For large schemes involving significant investment, primary data gathering and analysis that is particular to the project itself is generally required. Depending on project objectives, this might include the following:

  • On-board or at station surveys to collect information such as journey purpose; journey patterns in absence of new service; potential agglomeration impacts; whether an individual has moved job or house as a result of the new service; whether a business has found new markets as a result of the new service; and whether a business has access to an increased supply of labour as a result of the new service.
  • Manual or automatic traffic counts to assess congestion and carbon emissions and, in the case of rail evaluations, to assess how individuals are travelling to and from the station (e.g. by car, bicycle or foot).
  • Surveys/interviews with businesses in the relevant area to assess the impact of the project on firm location decisions, access to labour, proximity to suppliers and customers etc.
  • Surveys/interviews with local residents to ascertain the impact of the scheme on their lives and the community.
  • Travel diaries to collect in-depth information on travel behaviours before and after an intervention.
  • Focus groups to probe respondents on issues raised in earlier surveys or interviews.

16.8 Reporting

The project manager should prepare an Evaluation Report based on the Evaluation Plan.
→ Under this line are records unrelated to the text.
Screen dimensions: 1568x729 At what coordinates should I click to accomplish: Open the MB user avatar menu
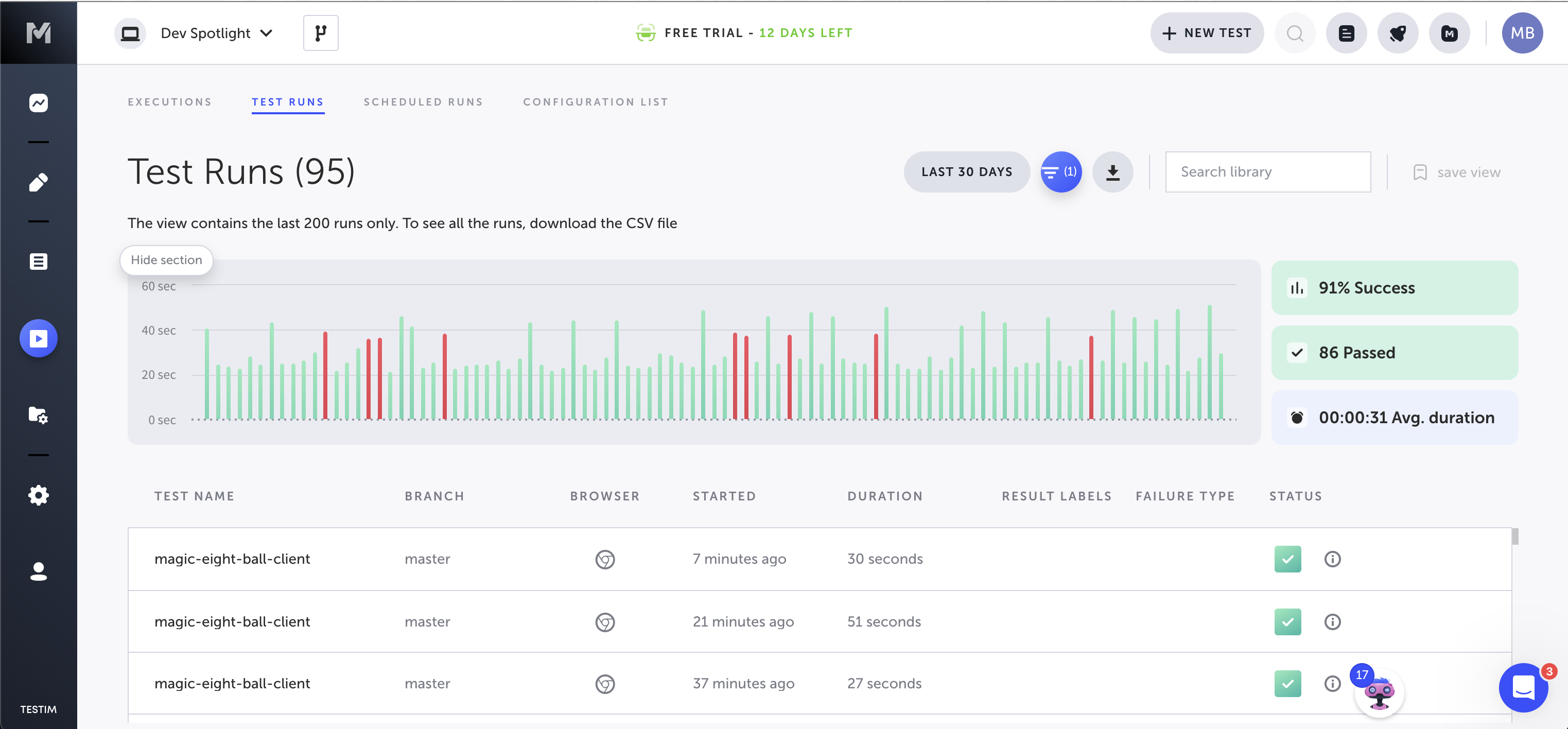(x=1522, y=33)
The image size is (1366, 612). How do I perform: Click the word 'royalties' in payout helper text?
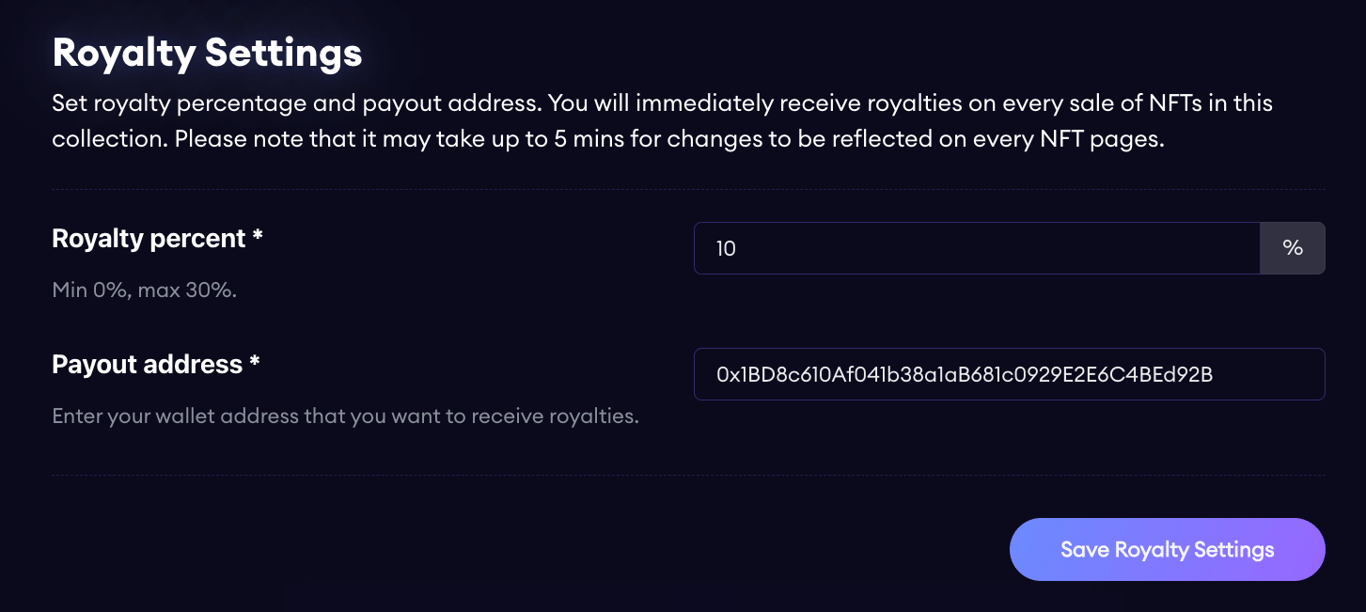[x=593, y=416]
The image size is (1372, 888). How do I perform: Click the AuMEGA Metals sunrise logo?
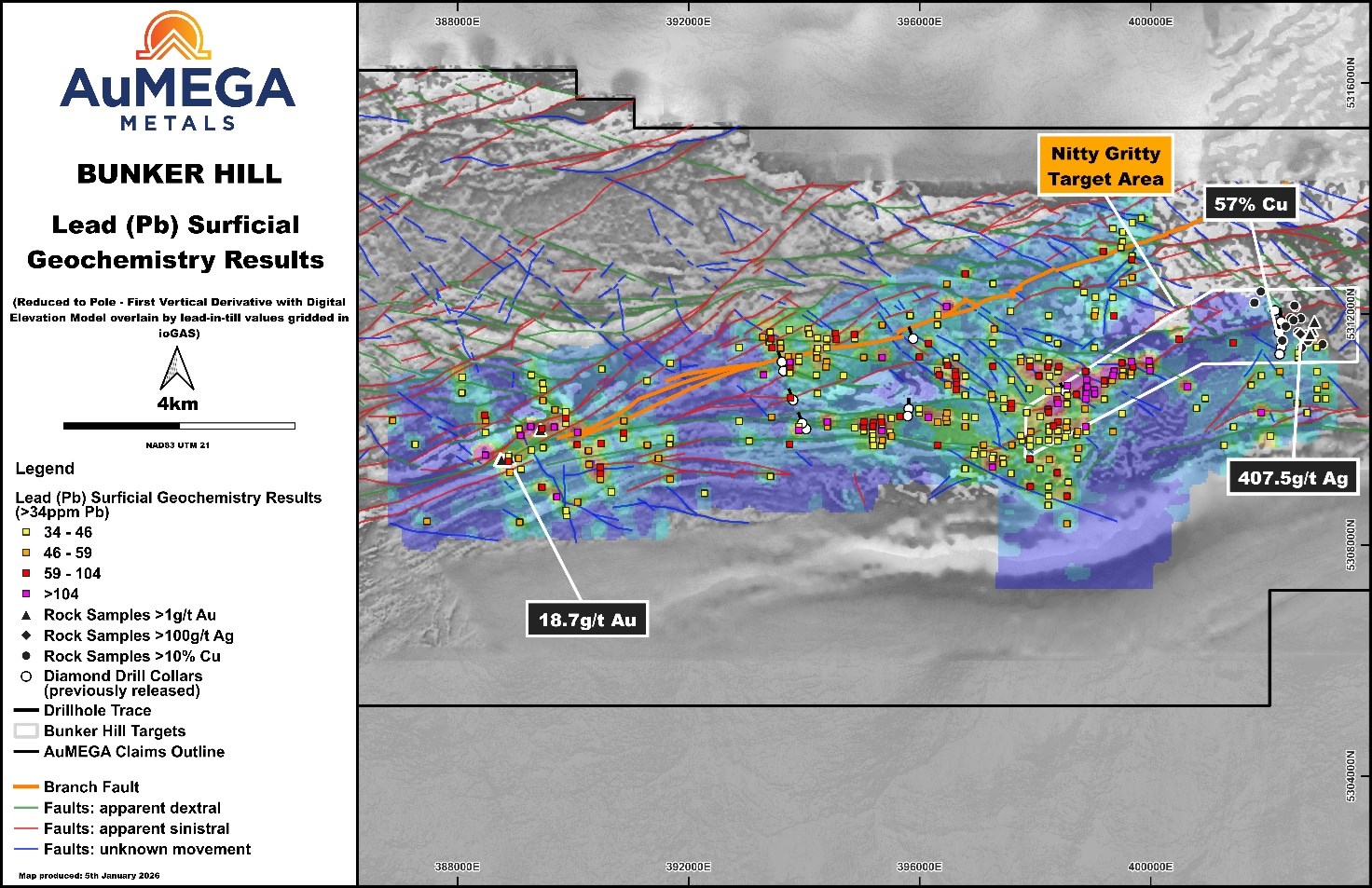click(174, 37)
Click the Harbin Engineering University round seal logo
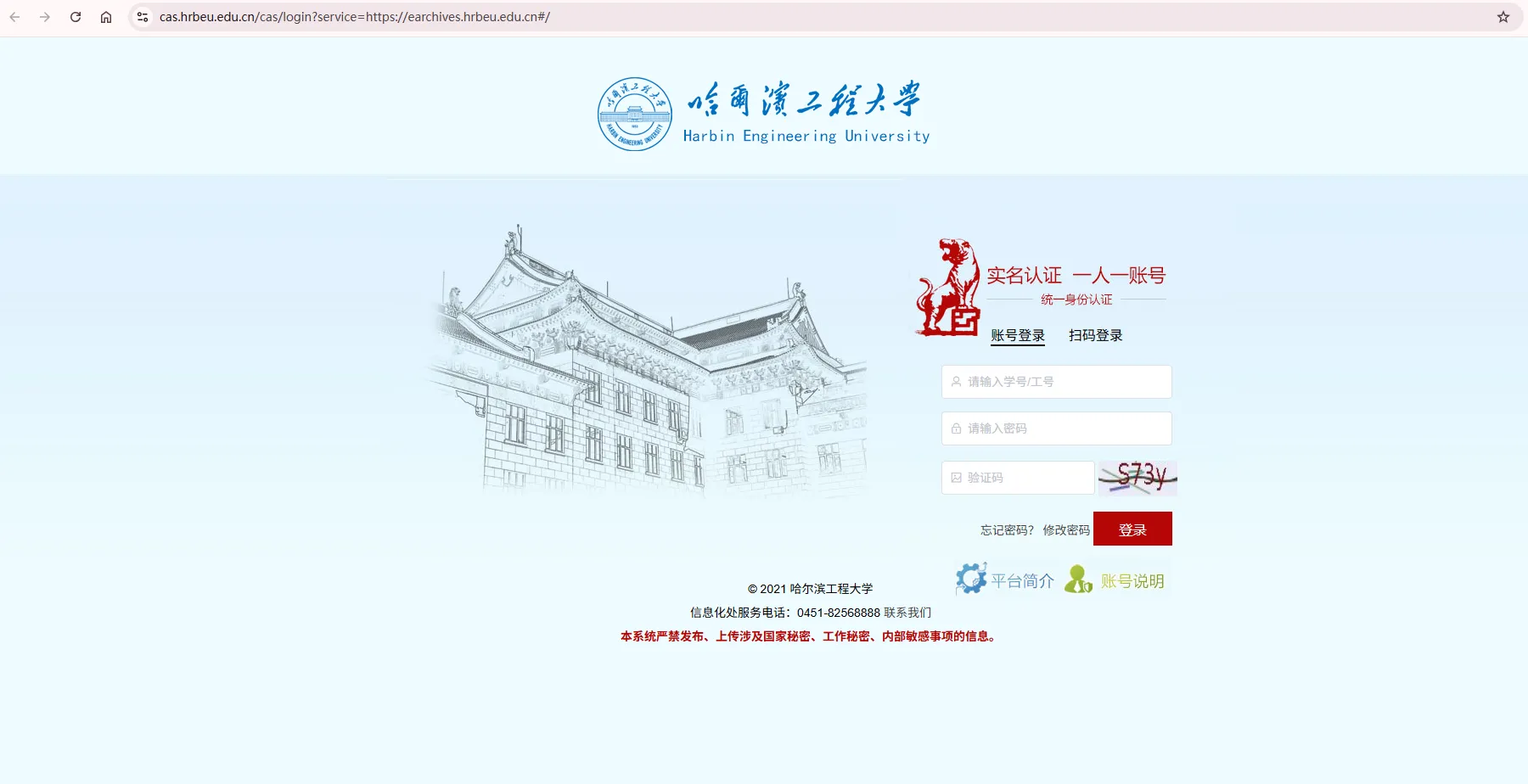Image resolution: width=1528 pixels, height=784 pixels. click(634, 115)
An Evaluation Report should take into account outputs from both the process and Outcome Evaluations undertaken.

The principal outputs forming the basis of the Process Evaluation Report will generally include:

  • A quantitative analysis of performance against the selected indicators and measures;
  • A qualitative review of factors underlying performance such as the quality of management, the provision of information, geographic factors and political factors; and
  • An interpretation of the above which offers comment on performance of the implementation of the project and draws lessons for on-going implementation and for the design, management and implementation of future projects.

The outcome Evaluation Report should set out and substantiate its findings on:

  • Whether the project achieved its objectives, fully or partially;
  • The reasons for and consequences of not meeting objectives;
  • A statement of the costs of the project;
  • A statement of those outputs and outcomes from the project which are assessed to be additional;
  • Analysis of performance measures indicators; and
  • Interpretation using the criteria of economy, efficiency, effectiveness and equity.

In summary, the Evaluation Report should show whether the project represents a good use of resources, whether value for money could be improved, and, if so, how best to achieve this.

The Evaluation Report should be disseminated to relevant stakeholders to ensure that any learning points are fed into future decision making.

For the purposes of the STAG Report it will only be necessary to provide detail of the proposed Evaluation Plan, outlining the scope and timing of the Evaluation to be undertaken together with an Evaluation Summary Table (EST) to be used to report outturn performance and impacts following implementation.